(Pixel coordinate grounding data)
────────────────────

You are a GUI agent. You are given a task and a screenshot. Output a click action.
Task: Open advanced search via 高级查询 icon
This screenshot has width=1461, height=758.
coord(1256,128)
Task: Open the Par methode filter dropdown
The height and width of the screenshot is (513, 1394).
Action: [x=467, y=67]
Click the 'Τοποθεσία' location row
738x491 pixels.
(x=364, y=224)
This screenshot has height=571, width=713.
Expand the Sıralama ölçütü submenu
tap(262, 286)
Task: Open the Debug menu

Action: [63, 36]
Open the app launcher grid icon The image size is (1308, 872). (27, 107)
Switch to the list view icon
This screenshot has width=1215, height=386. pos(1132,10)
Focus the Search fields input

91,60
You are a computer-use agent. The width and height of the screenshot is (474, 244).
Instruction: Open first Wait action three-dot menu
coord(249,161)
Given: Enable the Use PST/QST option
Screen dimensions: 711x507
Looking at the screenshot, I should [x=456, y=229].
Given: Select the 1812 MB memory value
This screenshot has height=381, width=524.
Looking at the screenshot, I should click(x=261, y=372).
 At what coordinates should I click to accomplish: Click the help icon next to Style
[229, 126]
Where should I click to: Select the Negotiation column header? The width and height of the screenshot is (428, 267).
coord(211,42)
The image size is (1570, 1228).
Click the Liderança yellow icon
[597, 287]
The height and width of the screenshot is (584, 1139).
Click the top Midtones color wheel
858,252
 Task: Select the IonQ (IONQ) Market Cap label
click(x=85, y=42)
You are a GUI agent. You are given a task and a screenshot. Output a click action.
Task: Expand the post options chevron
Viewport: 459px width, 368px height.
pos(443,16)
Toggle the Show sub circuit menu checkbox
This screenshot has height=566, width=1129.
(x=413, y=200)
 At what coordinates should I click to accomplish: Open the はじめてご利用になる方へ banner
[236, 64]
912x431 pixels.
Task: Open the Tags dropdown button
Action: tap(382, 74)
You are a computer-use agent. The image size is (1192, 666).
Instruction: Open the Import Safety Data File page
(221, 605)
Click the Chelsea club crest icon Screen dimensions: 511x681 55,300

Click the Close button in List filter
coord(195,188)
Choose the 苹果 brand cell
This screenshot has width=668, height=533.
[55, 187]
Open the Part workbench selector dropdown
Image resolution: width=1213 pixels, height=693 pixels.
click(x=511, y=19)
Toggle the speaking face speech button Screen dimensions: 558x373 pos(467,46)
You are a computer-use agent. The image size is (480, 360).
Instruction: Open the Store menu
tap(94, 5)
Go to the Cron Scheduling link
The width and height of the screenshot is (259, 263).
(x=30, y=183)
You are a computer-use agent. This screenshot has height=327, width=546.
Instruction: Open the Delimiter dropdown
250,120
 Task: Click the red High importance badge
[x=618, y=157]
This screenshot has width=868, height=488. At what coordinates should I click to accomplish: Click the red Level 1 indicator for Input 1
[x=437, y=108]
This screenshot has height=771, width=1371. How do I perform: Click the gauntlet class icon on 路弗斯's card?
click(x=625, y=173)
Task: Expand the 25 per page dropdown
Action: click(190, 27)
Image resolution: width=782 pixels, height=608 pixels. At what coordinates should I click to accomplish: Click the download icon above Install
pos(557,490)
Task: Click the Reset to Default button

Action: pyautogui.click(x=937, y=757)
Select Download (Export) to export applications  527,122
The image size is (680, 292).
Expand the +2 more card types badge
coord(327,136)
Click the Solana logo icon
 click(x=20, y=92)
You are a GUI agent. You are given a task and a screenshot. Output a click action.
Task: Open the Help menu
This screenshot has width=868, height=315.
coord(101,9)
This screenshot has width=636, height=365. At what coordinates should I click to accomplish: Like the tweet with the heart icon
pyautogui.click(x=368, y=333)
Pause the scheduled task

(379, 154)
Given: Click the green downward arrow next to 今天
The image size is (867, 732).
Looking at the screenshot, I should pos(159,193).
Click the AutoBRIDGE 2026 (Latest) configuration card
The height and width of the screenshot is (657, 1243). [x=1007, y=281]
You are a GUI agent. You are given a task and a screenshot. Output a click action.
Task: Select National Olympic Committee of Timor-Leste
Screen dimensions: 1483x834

────────────────────

* [The problem] Reproduce every record above, word for word.

* [Finished exercise]
You are a GUI agent. You are given a task and a screenshot. Output a click action.
Task: Open advanced search via 高级查询 icon
This screenshot has width=1461, height=758.
coord(1256,128)
Task: Open the Par methode filter dropdown
The height and width of the screenshot is (513, 1394).
Action: [x=467, y=67]
Click the 'Τοποθεσία' location row
738x491 pixels.
(x=364, y=224)
This screenshot has height=571, width=713.
Expand the Sıralama ölçütü submenu
tap(262, 286)
Task: Open the Debug menu

Action: [63, 36]
Open the app launcher grid icon The image size is (1308, 872). (27, 107)
Switch to the list view icon
This screenshot has width=1215, height=386. pos(1132,10)
Focus the Search fields input

91,60
You are a computer-use agent. The width and height of the screenshot is (474, 244).
Instruction: Open first Wait action three-dot menu
coord(249,161)
Given: Enable the Use PST/QST option
Screen dimensions: 711x507
Looking at the screenshot, I should [x=456, y=229].
Given: Select the 1812 MB memory value
This screenshot has height=381, width=524.
Looking at the screenshot, I should click(x=261, y=372).
 At what coordinates should I click to accomplish: Click the help icon next to Style
[229, 126]
Where should I click to: Select the Negotiation column header? The width and height of the screenshot is (428, 267).
coord(211,42)
The image size is (1570, 1228).
Click the Liderança yellow icon
[597, 287]
The height and width of the screenshot is (584, 1139).
Click the top Midtones color wheel
858,252
 Task: Select the IonQ (IONQ) Market Cap label
click(x=85, y=42)
You are a GUI agent. You are given a task and a screenshot. Output a click action.
Task: Expand the post options chevron
Viewport: 459px width, 368px height.
pos(443,16)
Toggle the Show sub circuit menu checkbox
This screenshot has height=566, width=1129.
(x=413, y=200)
 At what coordinates should I click to accomplish: Open the はじめてご利用になる方へ banner
[236, 64]
912x431 pixels.
Task: Open the Tags dropdown button
Action: tap(382, 74)
You are a computer-use agent. The image size is (1192, 666).
Instruction: Open the Import Safety Data File page
(221, 605)
Click the Chelsea club crest icon Screen dimensions: 511x681 55,300

Click the Close button in List filter
coord(195,188)
Choose the 苹果 brand cell
This screenshot has width=668, height=533.
[55, 187]
Open the Part workbench selector dropdown
Image resolution: width=1213 pixels, height=693 pixels.
click(x=511, y=19)
Toggle the speaking face speech button Screen dimensions: 558x373 pos(467,46)
You are a computer-use agent. The image size is (480, 360).
Instruction: Open the Store menu
tap(94, 5)
Go to the Cron Scheduling link
The width and height of the screenshot is (259, 263).
(x=30, y=183)
You are a computer-use agent. This screenshot has height=327, width=546.
Instruction: Open the Delimiter dropdown
250,120
 Task: Click the red High importance badge
[x=618, y=157]
This screenshot has width=868, height=488. At what coordinates should I click to accomplish: Click the red Level 1 indicator for Input 1
[x=437, y=108]
This screenshot has height=771, width=1371. How do I perform: Click the gauntlet class icon on 路弗斯's card?
click(x=625, y=173)
Task: Expand the 25 per page dropdown
Action: click(190, 27)
Image resolution: width=782 pixels, height=608 pixels. At what coordinates should I click to accomplish: Click the download icon above Install
pos(557,490)
Task: Click the Reset to Default button

Action: pyautogui.click(x=937, y=757)
Select Download (Export) to export applications  527,122
The image size is (680, 292).
Expand the +2 more card types badge
coord(327,136)
Click the Solana logo icon
 click(x=20, y=92)
You are a GUI agent. You are given a task and a screenshot. Output a click action.
Task: Open the Help menu
This screenshot has width=868, height=315.
coord(101,9)
This screenshot has width=636, height=365. At what coordinates should I click to accomplish: Like the tweet with the heart icon
pyautogui.click(x=368, y=333)
Pause the scheduled task

(379, 154)
Given: Click the green downward arrow next to 今天
The image size is (867, 732).
Looking at the screenshot, I should pos(159,193).
Click the AutoBRIDGE 2026 (Latest) configuration card
The height and width of the screenshot is (657, 1243). [x=1007, y=281]
You are a GUI agent. You are given a task and a screenshot. Output a click action.
Task: Select National Olympic Committee of Timor-Leste
Screen dimensions: 1483x834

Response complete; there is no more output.